A FRESH APPROACH: PRESERVATIVE-FREE
Byline: James Fallon, with contributions from Tsukasa Furukawa, Tokyo
LONDON — The Body Shop and Origins Natural Resources may have jump-started the natural beauty sector, but now other companies are looking to take the concept a step further with fresh, completely preservative-free products.
According to industry experts, the force driving the growth of preservative-free lines is consumers’ burgeoning interest in finding the ultimate natural beauty product — along with concern about allergies.
Some 60 percent of women in Europe say they have sensitive skin, according to a recent poll by the French market research firm Secodip, and of that number, 15 to 20 percent claim they have ultrasensitive skin.
Making moves to capitalize on the demand for preservative-free goods are such brands as newcomer Lush in the UK and mail-order veteran Fancl Corp. in Japan.
Founded in September 1994 by longtime cosmetics contractor Mark Constantine, Lush opened its first store a year ago in Poole, England, and in the last two months has added units in Covent Garden and King’s Road in London.
With annual sales of more than $1.59 million (£1 million), Constantine now is looking to add at least four more stores in London alone.
The Lush boutiques, which range from about 500 square feet in Covent Garden to 1,000 square feet in Poole, are decorated to look like grocery stores.
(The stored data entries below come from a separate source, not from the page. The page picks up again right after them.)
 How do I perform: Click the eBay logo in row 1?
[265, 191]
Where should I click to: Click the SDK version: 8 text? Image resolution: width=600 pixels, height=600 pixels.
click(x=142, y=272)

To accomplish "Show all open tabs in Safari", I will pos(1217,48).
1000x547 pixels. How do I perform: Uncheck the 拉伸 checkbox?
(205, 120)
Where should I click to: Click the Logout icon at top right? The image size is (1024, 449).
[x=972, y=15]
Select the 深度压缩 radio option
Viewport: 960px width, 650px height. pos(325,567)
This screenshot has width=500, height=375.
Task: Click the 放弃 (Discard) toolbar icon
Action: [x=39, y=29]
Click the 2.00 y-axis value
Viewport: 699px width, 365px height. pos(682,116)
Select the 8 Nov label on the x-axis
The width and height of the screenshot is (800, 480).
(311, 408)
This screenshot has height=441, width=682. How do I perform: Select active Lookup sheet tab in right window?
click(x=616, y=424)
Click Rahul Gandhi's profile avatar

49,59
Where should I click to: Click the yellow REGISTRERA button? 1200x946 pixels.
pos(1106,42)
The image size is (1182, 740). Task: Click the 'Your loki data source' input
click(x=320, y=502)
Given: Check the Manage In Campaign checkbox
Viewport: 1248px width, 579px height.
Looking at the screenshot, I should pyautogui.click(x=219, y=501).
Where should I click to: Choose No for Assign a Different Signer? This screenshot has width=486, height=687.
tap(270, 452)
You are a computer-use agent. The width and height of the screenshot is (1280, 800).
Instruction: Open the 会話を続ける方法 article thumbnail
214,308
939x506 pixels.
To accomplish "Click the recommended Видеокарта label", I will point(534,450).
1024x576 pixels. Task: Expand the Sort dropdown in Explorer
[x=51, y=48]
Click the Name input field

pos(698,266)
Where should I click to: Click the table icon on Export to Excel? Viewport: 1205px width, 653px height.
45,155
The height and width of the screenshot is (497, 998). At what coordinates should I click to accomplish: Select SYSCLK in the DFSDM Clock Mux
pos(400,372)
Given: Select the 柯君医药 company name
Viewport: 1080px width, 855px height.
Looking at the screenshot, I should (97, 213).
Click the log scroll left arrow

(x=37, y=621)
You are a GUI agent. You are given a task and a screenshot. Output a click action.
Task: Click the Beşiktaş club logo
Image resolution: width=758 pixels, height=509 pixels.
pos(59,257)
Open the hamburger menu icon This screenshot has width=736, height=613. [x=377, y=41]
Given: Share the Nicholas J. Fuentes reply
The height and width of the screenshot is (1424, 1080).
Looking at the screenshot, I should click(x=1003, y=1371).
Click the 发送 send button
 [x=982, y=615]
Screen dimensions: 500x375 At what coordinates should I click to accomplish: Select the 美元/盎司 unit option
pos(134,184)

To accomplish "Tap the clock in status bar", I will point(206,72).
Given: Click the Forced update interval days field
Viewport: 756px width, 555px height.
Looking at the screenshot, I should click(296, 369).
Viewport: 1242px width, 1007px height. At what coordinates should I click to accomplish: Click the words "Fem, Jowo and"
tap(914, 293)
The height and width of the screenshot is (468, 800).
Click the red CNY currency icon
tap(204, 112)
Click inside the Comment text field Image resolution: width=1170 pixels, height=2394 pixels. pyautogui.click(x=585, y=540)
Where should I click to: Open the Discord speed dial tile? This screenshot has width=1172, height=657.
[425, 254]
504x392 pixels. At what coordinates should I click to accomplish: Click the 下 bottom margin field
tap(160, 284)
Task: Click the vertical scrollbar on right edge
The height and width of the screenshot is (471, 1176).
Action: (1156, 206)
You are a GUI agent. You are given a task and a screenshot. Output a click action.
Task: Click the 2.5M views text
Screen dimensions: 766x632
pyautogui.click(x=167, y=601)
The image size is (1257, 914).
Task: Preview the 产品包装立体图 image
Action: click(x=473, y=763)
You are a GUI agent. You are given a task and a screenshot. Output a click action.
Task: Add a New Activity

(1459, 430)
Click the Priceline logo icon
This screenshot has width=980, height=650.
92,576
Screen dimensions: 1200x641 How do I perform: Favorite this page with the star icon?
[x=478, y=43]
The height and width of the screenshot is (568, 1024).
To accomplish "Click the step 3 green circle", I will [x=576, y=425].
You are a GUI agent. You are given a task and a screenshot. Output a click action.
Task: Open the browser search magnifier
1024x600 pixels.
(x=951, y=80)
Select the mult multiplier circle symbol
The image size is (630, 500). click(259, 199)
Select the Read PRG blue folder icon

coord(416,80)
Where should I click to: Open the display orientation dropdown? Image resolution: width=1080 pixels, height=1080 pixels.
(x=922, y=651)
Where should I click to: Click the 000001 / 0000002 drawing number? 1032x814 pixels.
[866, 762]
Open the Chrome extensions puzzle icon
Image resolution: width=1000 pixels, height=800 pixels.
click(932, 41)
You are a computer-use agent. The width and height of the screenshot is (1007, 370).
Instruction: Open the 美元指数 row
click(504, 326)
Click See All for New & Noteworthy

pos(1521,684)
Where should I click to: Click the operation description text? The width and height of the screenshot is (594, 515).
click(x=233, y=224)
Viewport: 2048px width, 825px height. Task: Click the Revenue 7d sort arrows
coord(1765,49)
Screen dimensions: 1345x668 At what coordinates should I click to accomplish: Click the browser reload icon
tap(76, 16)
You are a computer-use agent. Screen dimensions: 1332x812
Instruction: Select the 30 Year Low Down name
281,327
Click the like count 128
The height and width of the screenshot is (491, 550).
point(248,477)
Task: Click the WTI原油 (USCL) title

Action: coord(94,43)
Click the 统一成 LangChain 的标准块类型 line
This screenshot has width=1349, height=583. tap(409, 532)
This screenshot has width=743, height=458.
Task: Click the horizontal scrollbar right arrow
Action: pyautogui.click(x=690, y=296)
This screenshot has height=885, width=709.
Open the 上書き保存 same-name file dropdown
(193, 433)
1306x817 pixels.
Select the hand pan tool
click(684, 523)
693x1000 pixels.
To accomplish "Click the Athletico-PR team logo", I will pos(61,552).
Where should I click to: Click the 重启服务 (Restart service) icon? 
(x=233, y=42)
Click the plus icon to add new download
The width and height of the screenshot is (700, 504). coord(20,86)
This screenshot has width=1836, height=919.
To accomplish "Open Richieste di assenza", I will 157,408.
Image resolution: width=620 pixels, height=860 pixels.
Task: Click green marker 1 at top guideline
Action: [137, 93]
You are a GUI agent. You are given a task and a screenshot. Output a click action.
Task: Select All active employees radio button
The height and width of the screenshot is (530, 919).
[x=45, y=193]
The centerpiece is “The Cosmetic Grocer” — a chilled counter with fresh cosmetics in plastic tubs. Preservative-free cosmetics must be refrigerated or they will spoil.
The range includes Enzynamite, a three-week papaya cleansing treatment, and More Than Mortal pineapple body treatment. Prices range from about $1.60 (£1) for a soap to $31.60 (£20) for a fragrance.
Constantine, the original manufacturer of Body Shop’s popular Peppermint Foot Bath, said Lush makes the fresh products to have a six-week life, but instructs customers to use products within three weeks so there is margin for error.
“We run it like any fresh salad bar or deli operation,” he said.
Constantine noted he’s considering franchising or forming partnerships to open shops outside London and even abroad. He also wants to expand his mail order.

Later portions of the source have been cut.